── Texte affiché ──
La nature recèle encore une infinité de secrets inexplorés. Une chance mais aussi un problème car nombreux sont ces secrets qui se ressemblent comme deux gouttes d'eau. Ainsi, il n'est pas rare de "redécouvrir" une molécule déjà connue. Pour ne pas tomber deux fois sur la même aiguille dans une botte de foin, les chimistes de l’Institut de chimie des substances naturelles, à Gif-sur-Yvette, ont sélectionné 300 extraits provenant de plantes de la famille des Euphorbiaceae, endémiques de Nouvelle-Calédonie pour la plupart. Ces extraits ont ensuite été analysé par spectrométrie de masse (LC/MS2), une technique qui classe les molécules en fonction de leur rapport masse/charge. C'est à partir de là que le "Big Data" entre en jeu. Les chimistes se muent alors en détectives informatiques.
───
Recopiez le texte affiché depuis « La nature recèle » jusqu'à « en détectives informatiques. » inclus, en substituant « chercheurs » à « chimistes ».
── Enregistrements extraits ──
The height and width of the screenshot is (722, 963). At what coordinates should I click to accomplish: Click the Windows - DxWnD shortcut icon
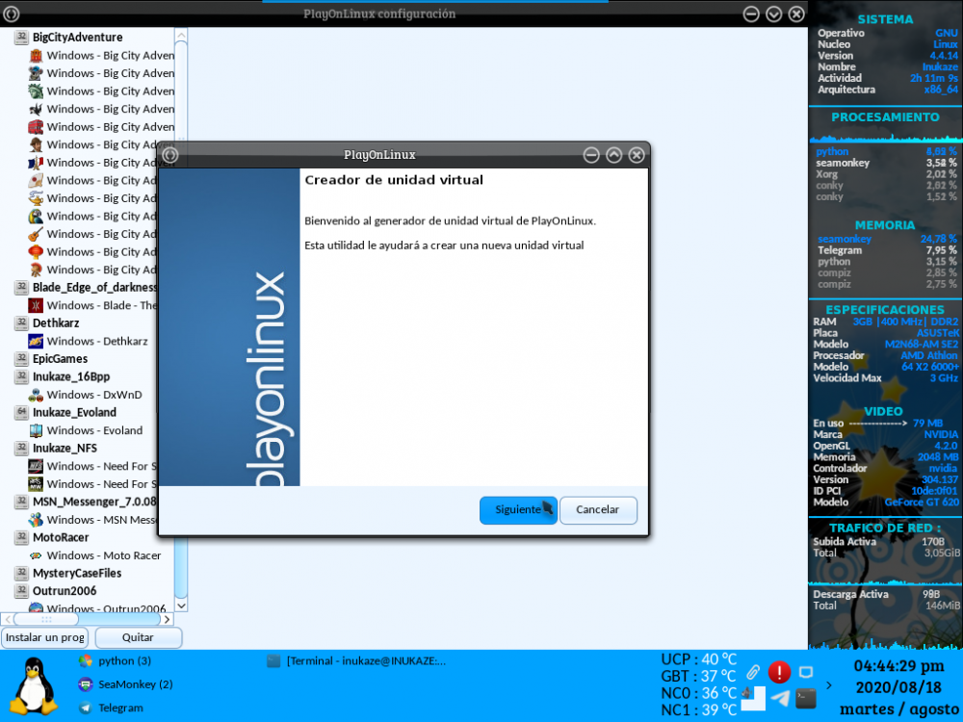(x=36, y=395)
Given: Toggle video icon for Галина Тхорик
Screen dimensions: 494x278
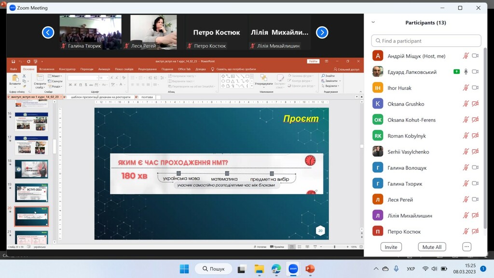Looking at the screenshot, I should pos(475,183).
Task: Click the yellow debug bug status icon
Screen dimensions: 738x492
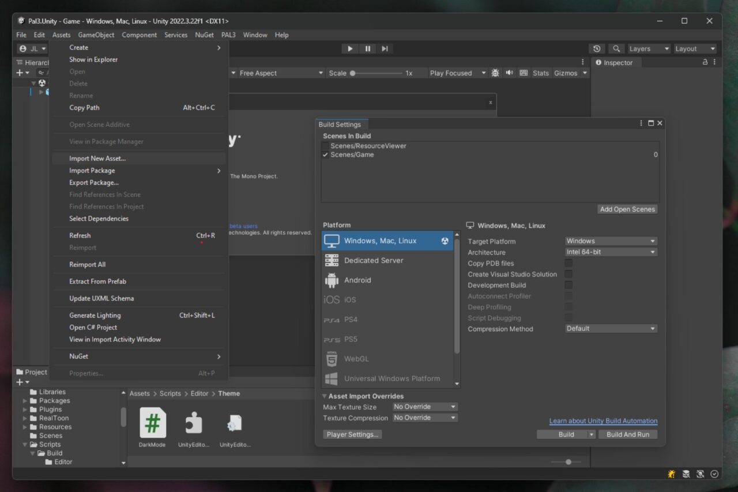Action: [x=672, y=474]
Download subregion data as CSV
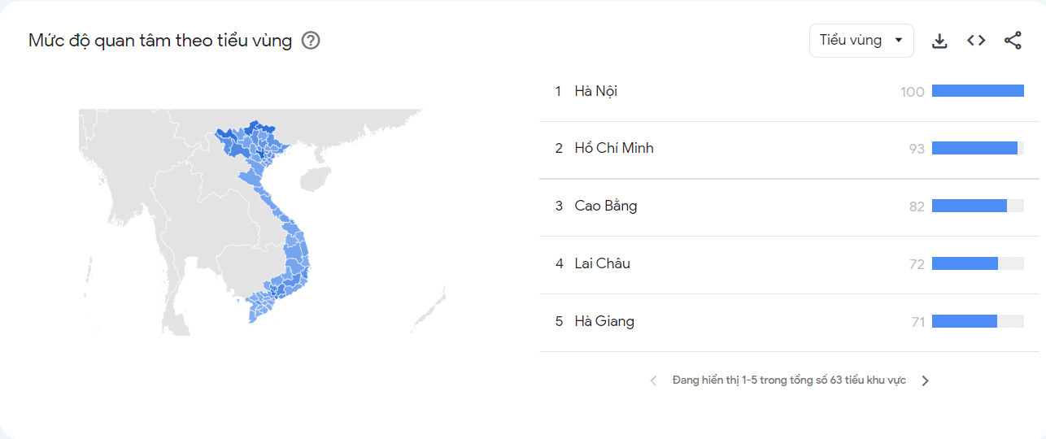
───
> **Réponse**
La nature recèle encore une infinité de secrets inexplorés. Une chance mais aussi un problème car nombreux sont ces secrets qui se ressemblent comme deux gouttes d'eau. Ainsi, il n'est pas rare de "redécouvrir" une molécule déjà connue. Pour ne pas tomber deux fois sur la même aiguille dans une botte de foin, les chercheurs de l’Institut de chimie des substances naturelles, à Gif-sur-Yvette, ont sélectionné 300 extraits provenant de plantes de la famille des Euphorbiaceae, endémiques de Nouvelle-Calédonie pour la plupart. Ces extraits ont ensuite été analysé par spectrométrie de masse (LC/MS2), une technique qui classe les molécules en fonction de leur rapport masse/charge. C'est à partir de là que le "Big Data" entre en jeu. Les chercheurs se muent alors en détectives informatiques.